(Source document Opens)
# How do you tie these?



## 6bloodychunks

i dont know what kind of knot that is but , i do mine like this 
rock solid,dosent move a bit.


----------



## Justin17

I am interested, too. I tie mine like the second picture but always wondered how the first knot was done.


----------



## Just 1 More

See if this link works..


----------



## SharpStickHntr

To tie in the peep itself, look at this link...

http://www.specialtyarch.com/tyingpeep.htm

For servings above and below the peep...


----------



## metaz2

*Peep*

The 1st one is a series of half-hitches, tied, then burned.


----------



## trailk11

Just 1 thanx that's what I was looking for.....tried it out and worked great


----------



## Bow Walker

huntntrail said:


> Just 1 thanx that's what I was looking for.....tried it out and worked great


That's Le Earl tying one of the best knots to be found - both for peeps and for knocing points.


----------



## mike atwell

To tie the section above and below the peep, or to tie above or below string leeches, etc. 

Begin with about 24.0" of serving thread.

Pre-wax by dragging 3-4 times across the end of a wax stick.

Lay about 6-8" along the string, running away from the peep or other attachment. A single overhand knot or piece of tape can be used to hold this tag end in place. Make sure this is long enough to grab & pull on later. 

Make a single loose wrap around the tip of your left ring finger. This leaves the first three fingers free to manipulate the serving and string. Keep this loop end held approx. even with the peep.
(Source document Closes)
(Provided data Opens)
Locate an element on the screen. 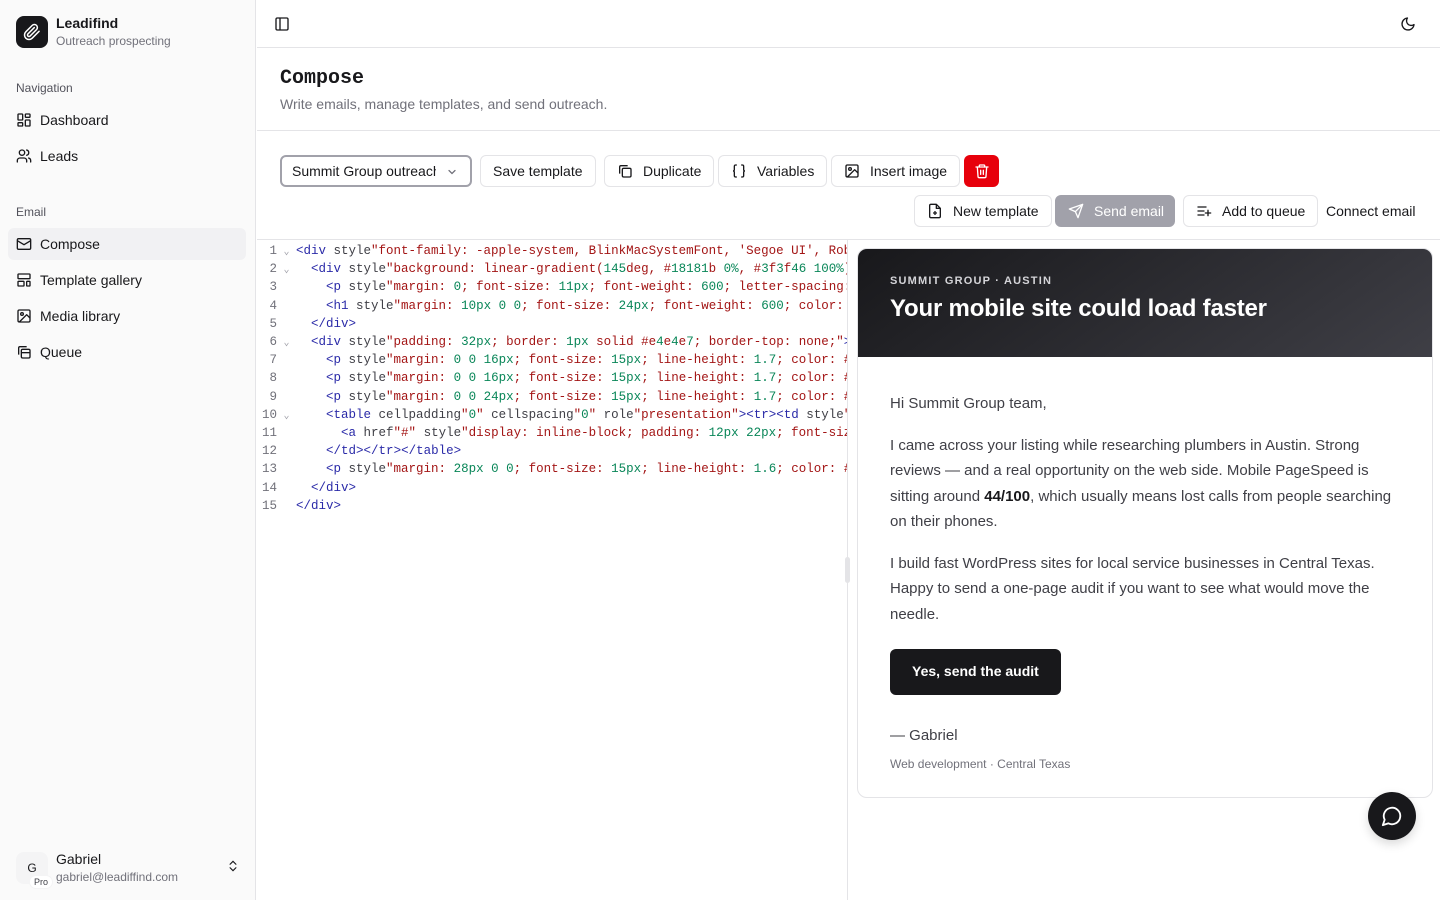 The width and height of the screenshot is (1440, 900). code-line: 12 </td></tr></table> is located at coordinates (552, 451).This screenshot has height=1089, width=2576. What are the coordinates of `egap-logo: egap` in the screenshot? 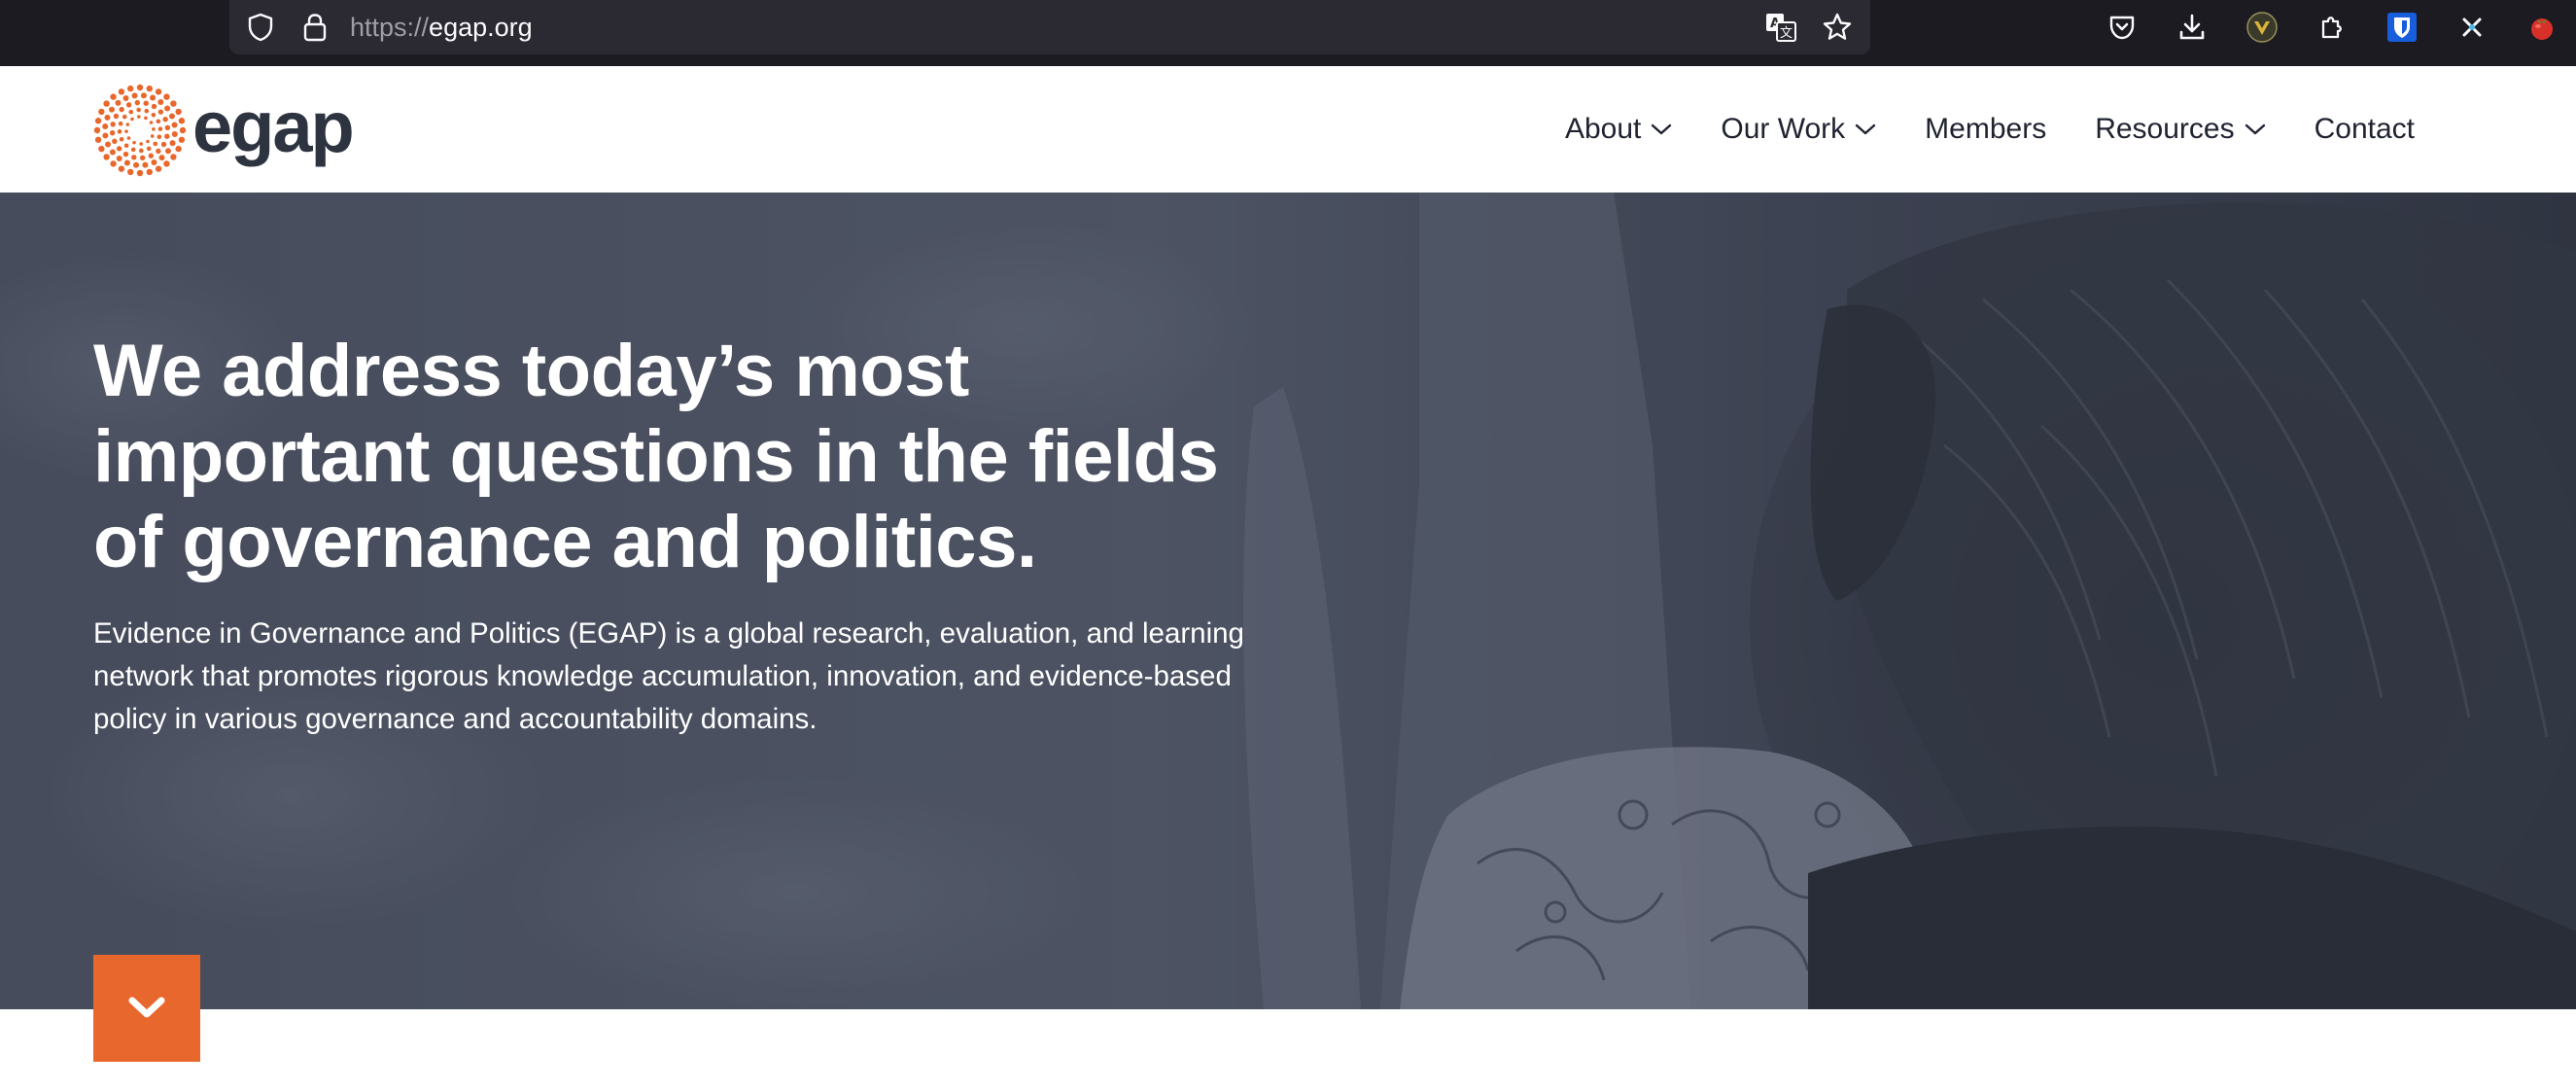 It's located at (224, 130).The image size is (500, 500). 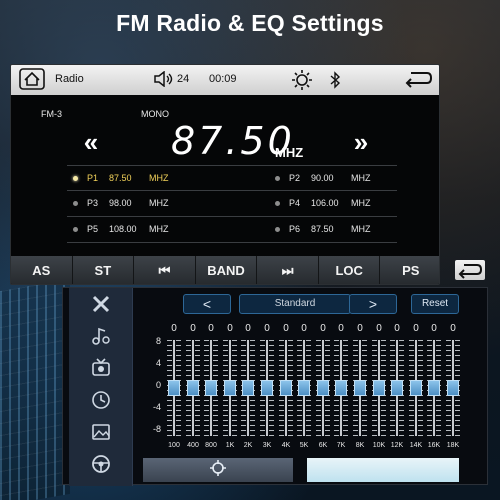 I want to click on eq-band-frequency: 7K, so click(x=341, y=446).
(Provided data Closes)
▶ Required actions:
a. In the forum thread about tying peeps, what does metaz2 say the first knot is?
b. Reproduce the passage of the peep-tying thread from "That's Le Earl" up to and including "of serving thread.".

▶ Answer list:
a. A series of half-hitches, tied, then burned.

b.
That's Le Earl tying one of the best knots to be found - both for peeps and for knocing points.


----------



## mike atwell

To tie the section above and below the peep, or to tie above or below string leeches, etc. 

Begin with about 24.0" of serving thread.